**What you are asked to do**. Transcribe exactly every line from the one containing "1027x614 pixels." down to the final line of the listing below, including both, and leave out the rest.

START Supplied entries

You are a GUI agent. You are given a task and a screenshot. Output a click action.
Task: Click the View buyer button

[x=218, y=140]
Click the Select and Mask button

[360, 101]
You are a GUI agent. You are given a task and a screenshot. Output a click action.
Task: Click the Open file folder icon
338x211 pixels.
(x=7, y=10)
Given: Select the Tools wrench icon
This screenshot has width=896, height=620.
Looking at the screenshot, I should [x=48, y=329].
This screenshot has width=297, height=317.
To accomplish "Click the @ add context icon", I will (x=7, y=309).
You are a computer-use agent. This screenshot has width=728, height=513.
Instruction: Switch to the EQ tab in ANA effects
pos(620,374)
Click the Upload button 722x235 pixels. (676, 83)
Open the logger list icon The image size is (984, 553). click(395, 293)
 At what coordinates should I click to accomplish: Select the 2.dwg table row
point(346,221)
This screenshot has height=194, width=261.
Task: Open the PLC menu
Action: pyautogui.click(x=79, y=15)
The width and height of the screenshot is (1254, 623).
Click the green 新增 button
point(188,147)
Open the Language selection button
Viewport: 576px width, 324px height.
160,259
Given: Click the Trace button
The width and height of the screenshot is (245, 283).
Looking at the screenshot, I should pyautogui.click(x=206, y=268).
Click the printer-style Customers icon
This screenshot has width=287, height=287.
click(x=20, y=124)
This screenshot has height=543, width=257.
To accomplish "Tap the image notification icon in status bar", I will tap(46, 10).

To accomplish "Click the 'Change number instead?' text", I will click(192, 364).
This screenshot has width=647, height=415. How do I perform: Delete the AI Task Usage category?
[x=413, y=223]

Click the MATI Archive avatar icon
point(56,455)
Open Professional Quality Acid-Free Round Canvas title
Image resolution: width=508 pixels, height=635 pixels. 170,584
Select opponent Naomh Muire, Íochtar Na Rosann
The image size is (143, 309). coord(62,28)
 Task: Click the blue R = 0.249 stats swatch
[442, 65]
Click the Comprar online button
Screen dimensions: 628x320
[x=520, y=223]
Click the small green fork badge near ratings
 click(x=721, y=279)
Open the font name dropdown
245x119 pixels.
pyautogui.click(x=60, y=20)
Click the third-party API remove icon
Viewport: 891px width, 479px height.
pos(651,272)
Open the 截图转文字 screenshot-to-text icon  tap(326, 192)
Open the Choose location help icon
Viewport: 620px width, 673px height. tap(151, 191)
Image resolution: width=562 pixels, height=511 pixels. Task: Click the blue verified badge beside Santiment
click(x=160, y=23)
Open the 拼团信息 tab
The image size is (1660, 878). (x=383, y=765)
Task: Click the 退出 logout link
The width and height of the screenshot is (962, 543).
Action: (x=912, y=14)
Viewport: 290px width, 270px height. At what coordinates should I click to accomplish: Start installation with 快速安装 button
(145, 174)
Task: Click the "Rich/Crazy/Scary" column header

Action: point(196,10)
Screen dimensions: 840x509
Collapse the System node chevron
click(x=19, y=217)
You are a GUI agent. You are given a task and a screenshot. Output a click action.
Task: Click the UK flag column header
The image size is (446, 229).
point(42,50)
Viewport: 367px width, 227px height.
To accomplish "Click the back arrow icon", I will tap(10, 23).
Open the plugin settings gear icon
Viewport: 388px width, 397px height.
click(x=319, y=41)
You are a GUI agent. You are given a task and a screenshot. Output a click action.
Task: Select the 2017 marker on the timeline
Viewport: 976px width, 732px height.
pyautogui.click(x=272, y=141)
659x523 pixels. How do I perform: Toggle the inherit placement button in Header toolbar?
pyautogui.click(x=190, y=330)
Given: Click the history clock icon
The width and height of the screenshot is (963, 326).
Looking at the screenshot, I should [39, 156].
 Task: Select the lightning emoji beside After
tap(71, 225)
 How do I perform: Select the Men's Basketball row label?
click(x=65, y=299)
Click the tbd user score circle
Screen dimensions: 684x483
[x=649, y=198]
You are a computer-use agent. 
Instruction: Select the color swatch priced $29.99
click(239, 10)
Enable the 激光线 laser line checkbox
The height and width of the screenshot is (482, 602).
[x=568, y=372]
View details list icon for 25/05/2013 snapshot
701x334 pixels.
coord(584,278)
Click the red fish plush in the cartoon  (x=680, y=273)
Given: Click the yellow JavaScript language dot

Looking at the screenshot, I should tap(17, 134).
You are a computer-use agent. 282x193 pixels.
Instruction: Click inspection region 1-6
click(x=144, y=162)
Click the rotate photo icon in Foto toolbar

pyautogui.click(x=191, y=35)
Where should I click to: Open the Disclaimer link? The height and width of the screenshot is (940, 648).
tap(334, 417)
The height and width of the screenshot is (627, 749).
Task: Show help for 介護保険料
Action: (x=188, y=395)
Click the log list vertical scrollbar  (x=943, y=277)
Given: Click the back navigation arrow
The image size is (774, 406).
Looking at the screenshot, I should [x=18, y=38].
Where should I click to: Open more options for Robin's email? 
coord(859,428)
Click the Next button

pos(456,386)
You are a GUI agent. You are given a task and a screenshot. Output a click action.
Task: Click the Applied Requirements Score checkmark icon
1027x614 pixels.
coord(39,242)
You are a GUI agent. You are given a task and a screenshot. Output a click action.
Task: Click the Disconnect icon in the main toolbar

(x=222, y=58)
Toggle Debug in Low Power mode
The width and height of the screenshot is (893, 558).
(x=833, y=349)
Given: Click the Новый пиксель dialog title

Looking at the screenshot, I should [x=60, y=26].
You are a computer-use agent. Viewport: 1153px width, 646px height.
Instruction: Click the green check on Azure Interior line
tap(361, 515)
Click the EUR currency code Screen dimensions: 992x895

END Supplied entries

**Task solution**.
1027x614 pixels.
coord(39,242)
You are a GUI agent. You are given a task and a screenshot. Output a click action.
Task: Click the Disconnect icon in the main toolbar

(x=222, y=58)
Toggle Debug in Low Power mode
The width and height of the screenshot is (893, 558).
(x=833, y=349)
Given: Click the Новый пиксель dialog title

Looking at the screenshot, I should [x=60, y=26].
You are a computer-use agent. Viewport: 1153px width, 646px height.
Instruction: Click the green check on Azure Interior line
tap(361, 515)
Click the EUR currency code Screen dimensions: 992x895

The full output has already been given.